Finished the crankshaft today. Cross drilled the intake and tapped the prop stud.
View attachment ImageUploadedByModel Engines1429484354.591406.jpg

I made sure the dial indicator touched on the center of the v block and was square with the table before using it to set TDC. 
View attachment ImageUploadedByModel Engines1429484534.844795.jpg

Then I set the head to 28 degrees and center drilled then drilled it out.
     I'm thinking the cylinder liner will be made next or maybe finish the milling on the front journal.


----------



## aircraftmech (May 9, 2015)

Got a little time in the shop last night... Finished all the milling on the front housing.
View attachment ImageUploadedByModel Engines1431186613.717636.jpg
View attachment ImageUploadedByModel Engines1431186657.063998.jpg

     Milled out this little jig to hold it, the hole is a snug fit on the journal. A nut is pressed into the back of the smaller hole, which was also used to center it on the rotary table.
View attachment ImageUploadedByModel Engines1431186829.092182.jpg

Pretty happy with the way it came out.

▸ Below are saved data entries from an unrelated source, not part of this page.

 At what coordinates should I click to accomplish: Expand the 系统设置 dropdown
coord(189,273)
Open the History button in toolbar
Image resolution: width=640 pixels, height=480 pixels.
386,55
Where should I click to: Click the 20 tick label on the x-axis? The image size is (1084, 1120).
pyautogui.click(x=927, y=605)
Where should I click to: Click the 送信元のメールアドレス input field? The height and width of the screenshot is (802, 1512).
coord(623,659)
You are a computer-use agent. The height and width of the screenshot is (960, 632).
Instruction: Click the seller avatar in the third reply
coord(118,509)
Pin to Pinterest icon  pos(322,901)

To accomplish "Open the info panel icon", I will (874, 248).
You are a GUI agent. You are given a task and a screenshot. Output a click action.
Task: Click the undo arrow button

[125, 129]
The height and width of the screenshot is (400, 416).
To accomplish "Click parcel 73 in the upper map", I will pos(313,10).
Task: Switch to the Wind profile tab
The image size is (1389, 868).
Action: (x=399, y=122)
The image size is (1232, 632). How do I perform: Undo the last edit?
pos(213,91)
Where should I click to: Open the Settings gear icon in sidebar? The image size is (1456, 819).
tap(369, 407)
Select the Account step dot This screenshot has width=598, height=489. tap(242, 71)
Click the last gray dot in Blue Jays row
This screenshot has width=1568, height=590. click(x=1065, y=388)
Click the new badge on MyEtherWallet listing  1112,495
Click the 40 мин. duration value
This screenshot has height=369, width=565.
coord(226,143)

This the first real milling job I've done...


----------



## aircraftmech (May 25, 2015)

Finally finished the connecting rod! I was having difficulty getting the large radius to straight section to look nice... Using the plans it didn't tell me where the straight stops and radius begins, also because your cutter is round and your stopping at a tangent off of radius I was having a rough time of it.
View attachment ImageUploadedByModel Engines1432582443.424193.jpg

The original plans...
     After making about 7 that didn't work using different techniques, I realized I could draw it in CAD then locate a 1/4" circle (representing the end mill) where I want it. Then by measuring from the center of the radius to center of my end mill, determine where to stop the linear travel and begin rotating the table.
View attachment ImageUploadedByModel Engines1432582729.793203.jpg

My drawing with all the measurements... I drew this in "On Shape" on my iPad, it's actually a pretty easy program once you get used to it.
     As you can see Y .211 and X .102 are the numbers I was after.
View attachment ImageUploadedByModel Engines1432582929.243513.jpg

View attachment ImageUploadedByModel Engines1432582960.747416.jpg


----------



## aircraftmech (Jun 10, 2015)

Started lapping with the expandable lap in the drawings... How fine of a finish should I have on the inside? I got ride of the tool marks, but it isn't super shiny either.


----------



## aircraftmech (Jun 10, 2015)

aircraftmech said:


> Started lapping with the expandable lap in the drawings... How fine of a finish should I have on the inside? I got ride of the tool marks, but it isn't super shiny either.




View attachment ImageUploadedByModel Engines1433975015.252593.jpg
 here a pic of my lap.


----------



## aircraftmech (Jun 10, 2015)

View attachment ImageUploadedByModel Engines1433975186.755730.jpg

Here a pic of my lap.


----------